5.1. Floating Point Semantics
TorchLean treats "float32" as a family of related meanings, not as one overloaded word. That distinction is essential for a formal ML codebase. A verifier may prove a real-valued margin, a runtime may execute binary32 arithmetic, CUDA may choose fused multiply-add or a particular reduction tree, and an imported certificate may describe yet another abstraction. Those objects are connected, but they are not identical.
The purpose of this page is to name the objects and the bridges between them.
5.1.1. The Central Example
Suppose a model computes a dot product:
\sum_i w_i x_i
Over the reals, this sum has one mathematical value. Over float32, the value also depends on rounding after each operation, whether multiplication and addition are fused, and the order in which the sum is evaluated. On a GPU, a parallel reduction may use a different tree from a CPU loop.

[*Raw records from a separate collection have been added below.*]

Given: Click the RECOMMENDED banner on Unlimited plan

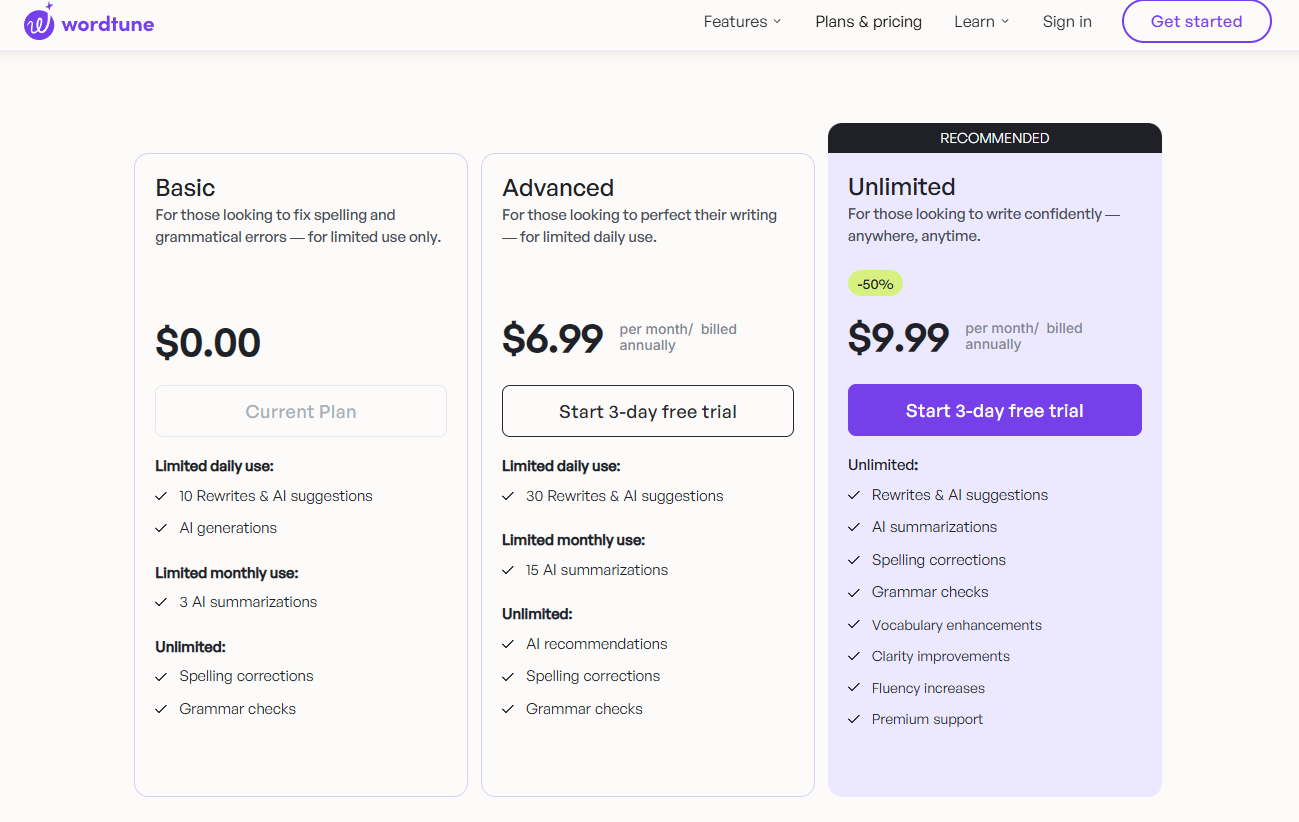Looking at the screenshot, I should click(x=994, y=138).
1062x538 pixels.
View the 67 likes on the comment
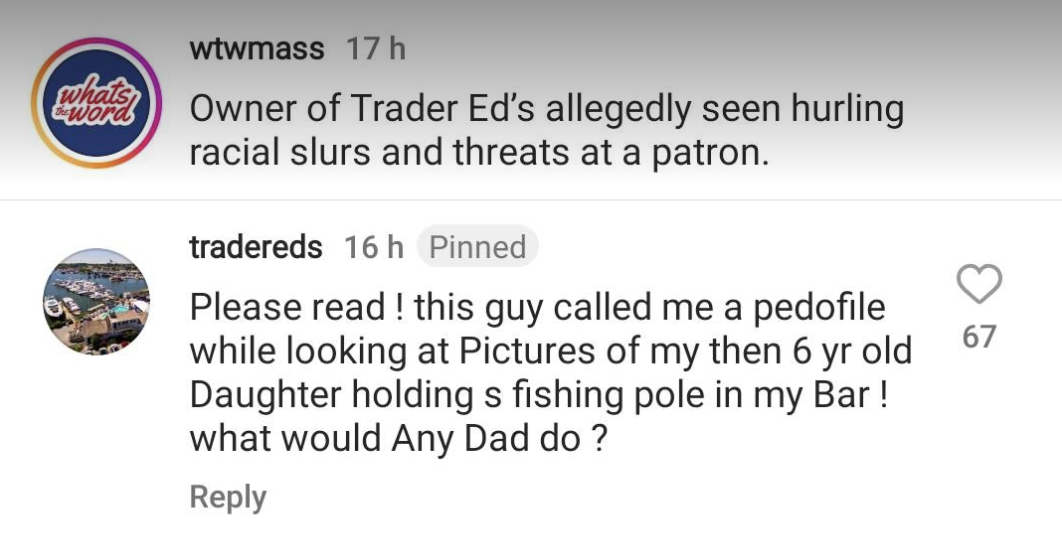pos(979,337)

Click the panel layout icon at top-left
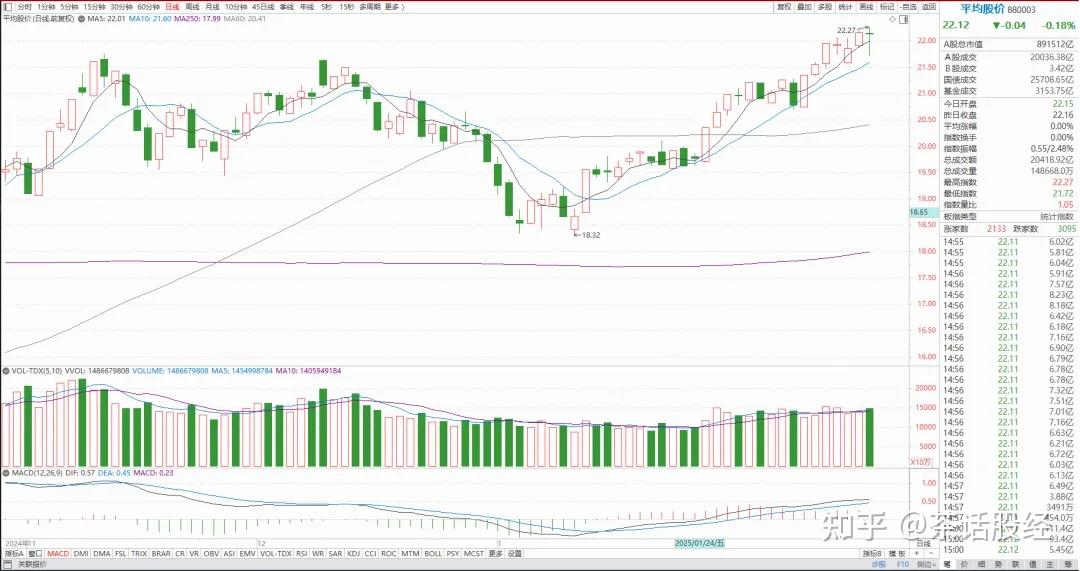8,7
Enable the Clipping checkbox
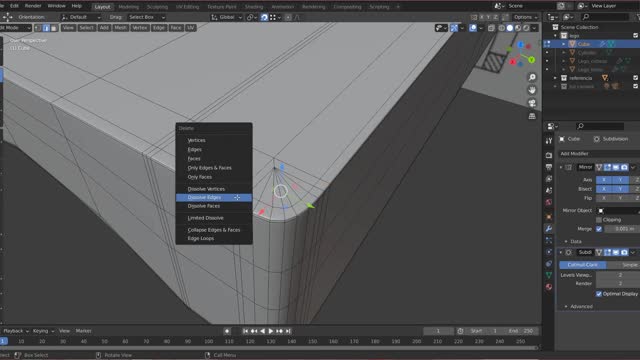640x360 pixels. pyautogui.click(x=599, y=220)
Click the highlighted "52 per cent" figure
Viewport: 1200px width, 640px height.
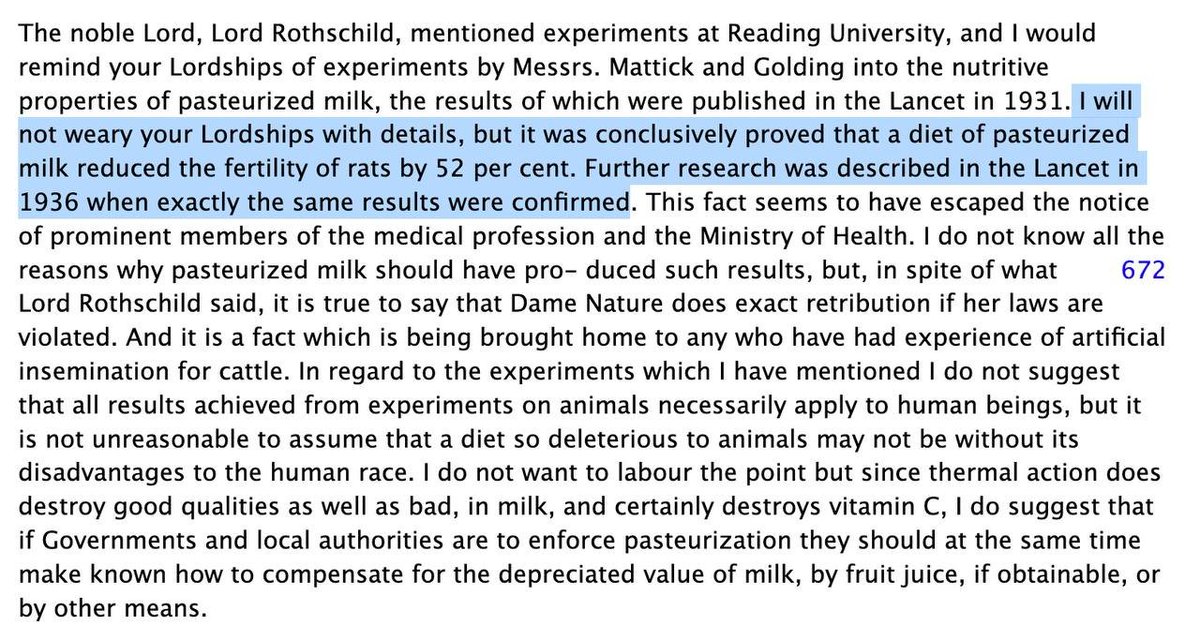pos(598,167)
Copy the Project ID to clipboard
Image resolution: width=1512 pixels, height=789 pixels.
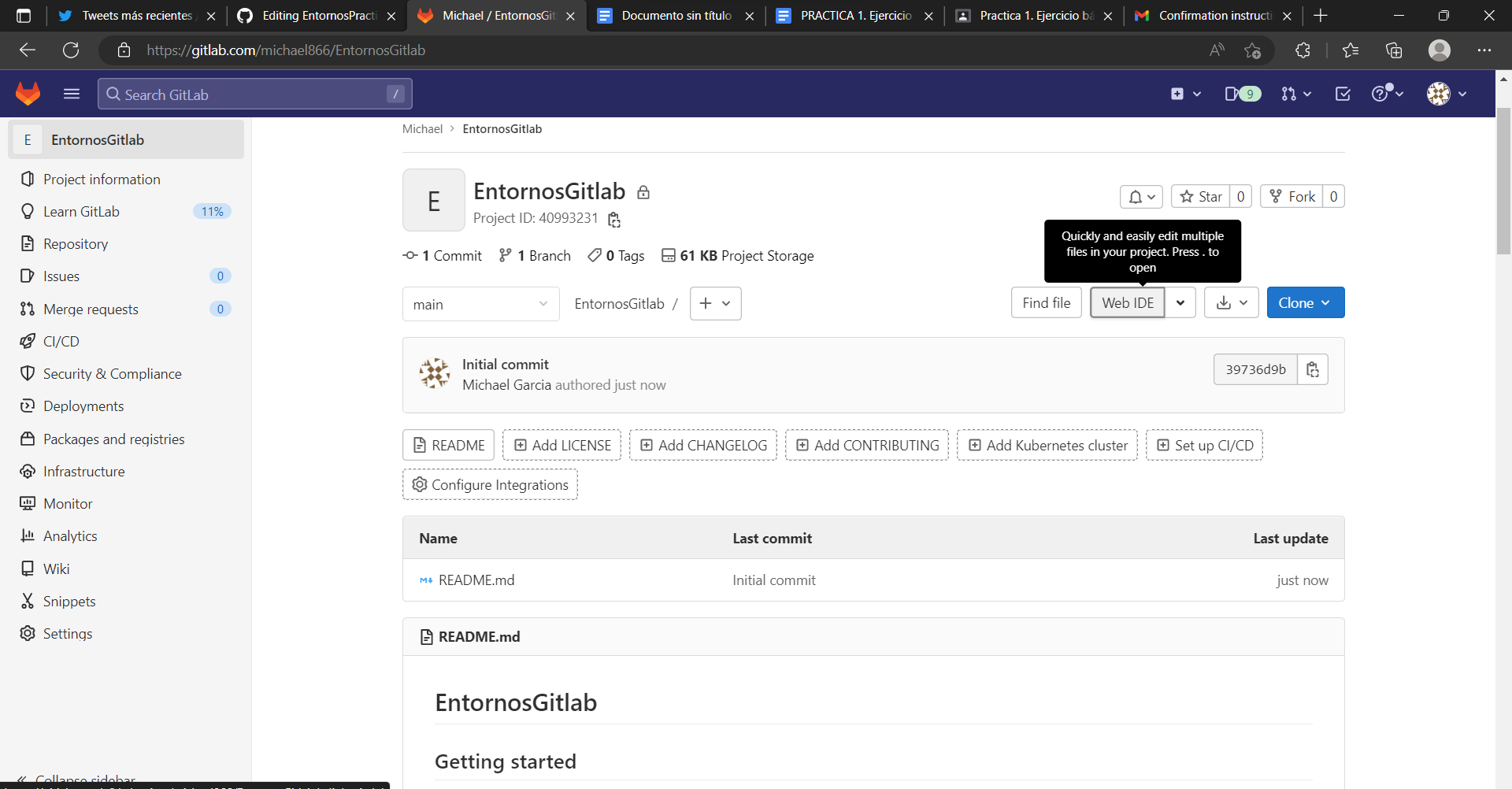pos(613,219)
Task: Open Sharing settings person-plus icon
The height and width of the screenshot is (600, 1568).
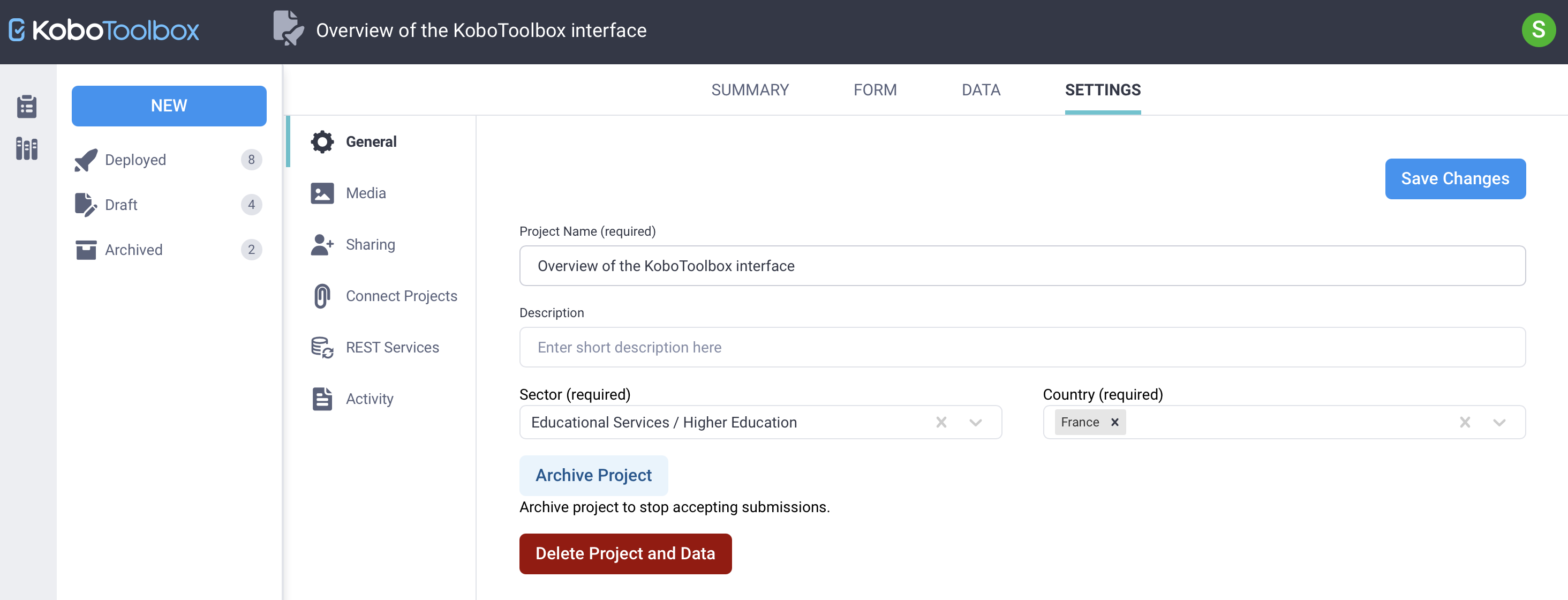Action: point(322,245)
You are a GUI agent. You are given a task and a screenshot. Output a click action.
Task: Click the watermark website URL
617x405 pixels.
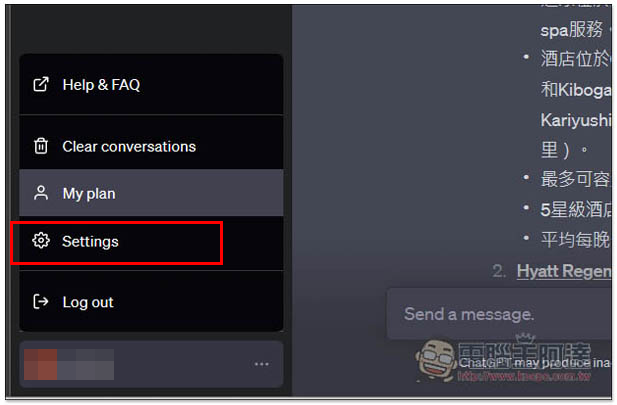(524, 377)
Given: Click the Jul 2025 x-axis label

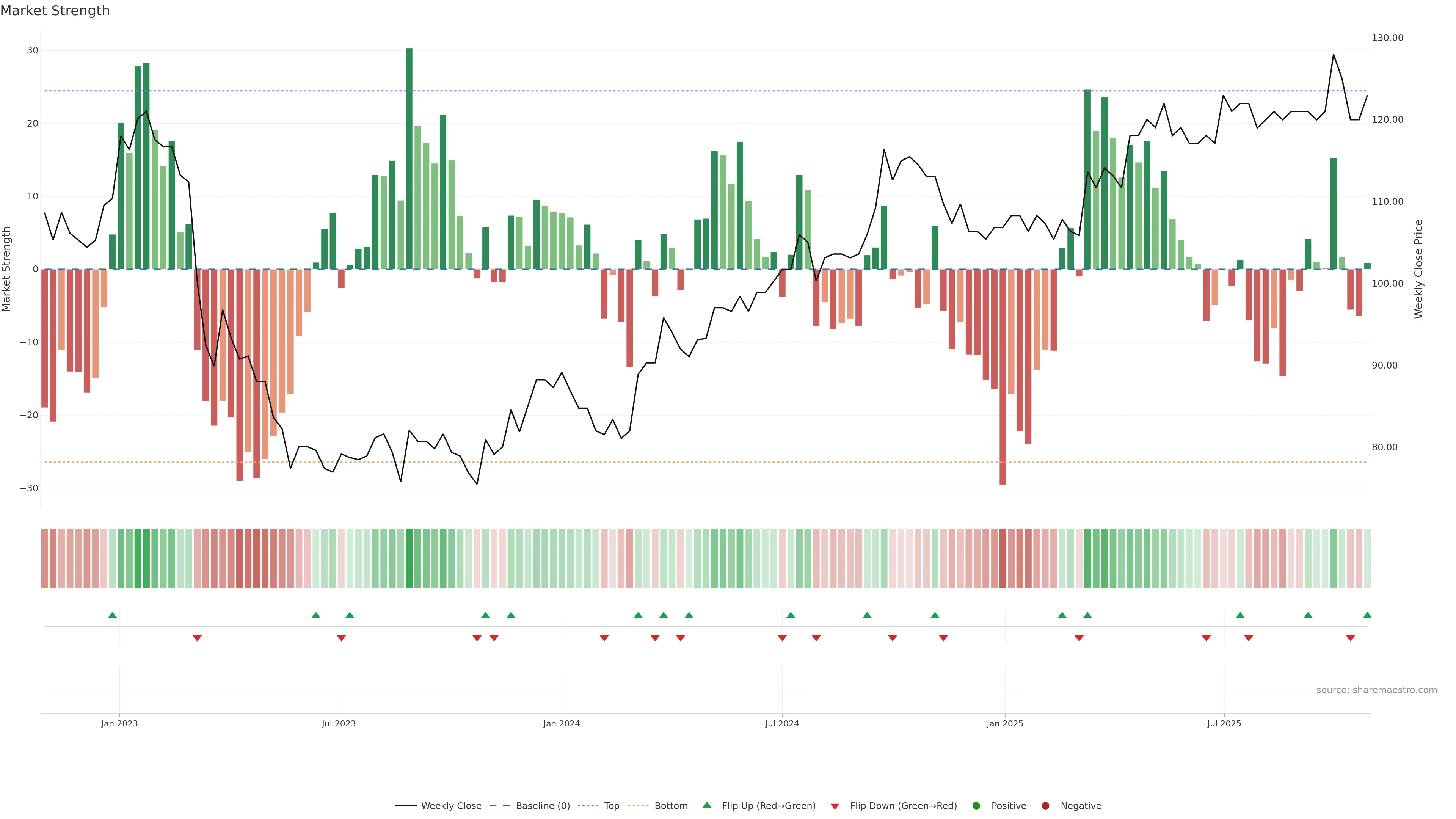Looking at the screenshot, I should (x=1224, y=723).
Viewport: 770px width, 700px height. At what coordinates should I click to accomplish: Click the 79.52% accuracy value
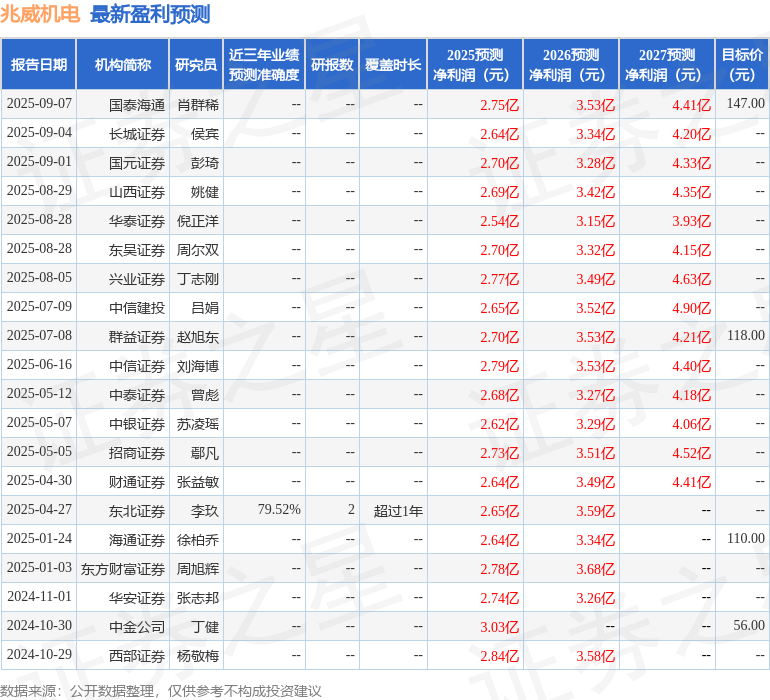279,510
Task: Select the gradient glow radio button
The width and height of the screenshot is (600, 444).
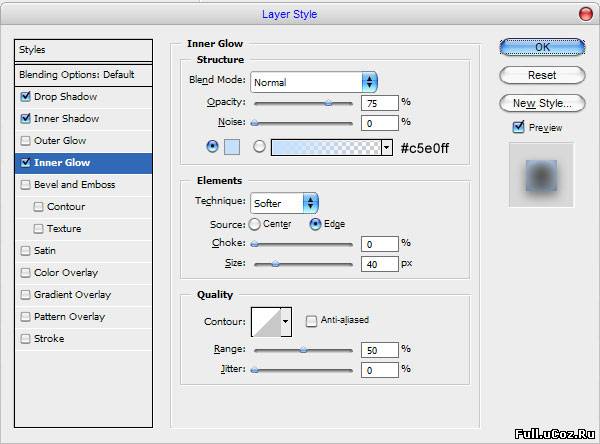Action: pos(259,146)
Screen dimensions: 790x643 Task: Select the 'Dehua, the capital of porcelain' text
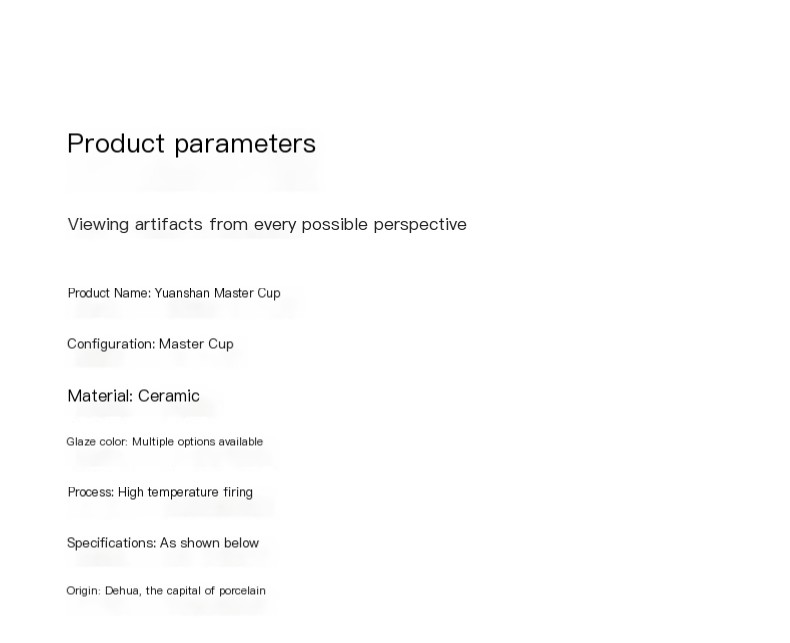click(x=185, y=591)
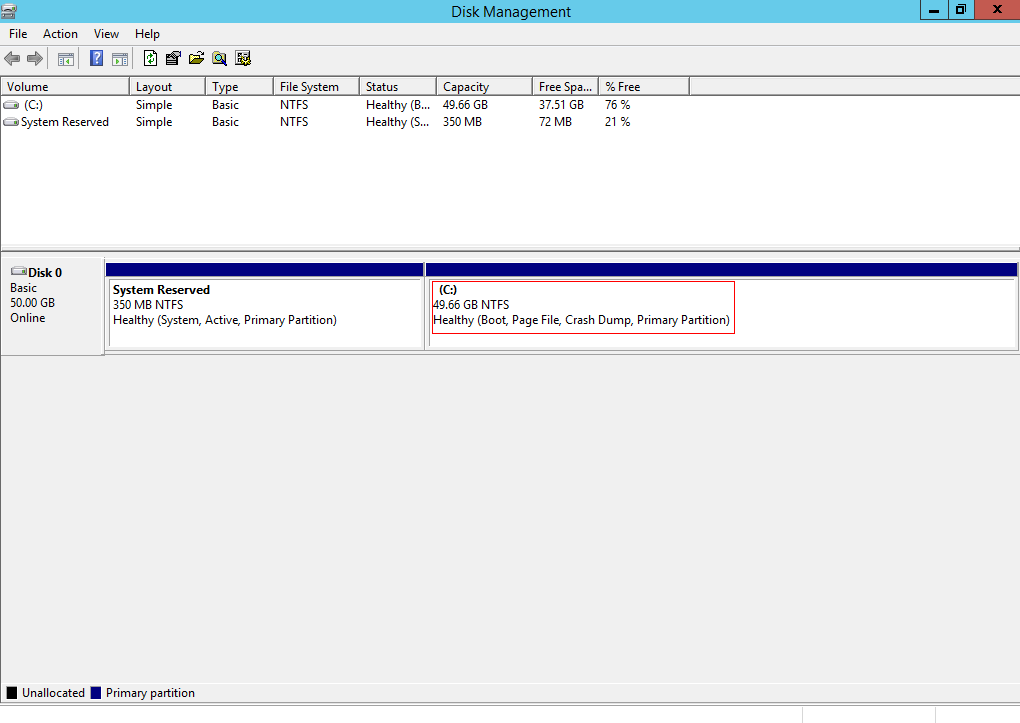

So a useful formal statement cannot simply say "the model runs in Float32." It should say:
-
which semantic scalar is used;
-
which reduction or operation order is used;
-
which finite/no-overflow side conditions are required;
-
and which theorem or assumption connects the executed value to the proof value.
That is the whole numeric discipline of this chapter.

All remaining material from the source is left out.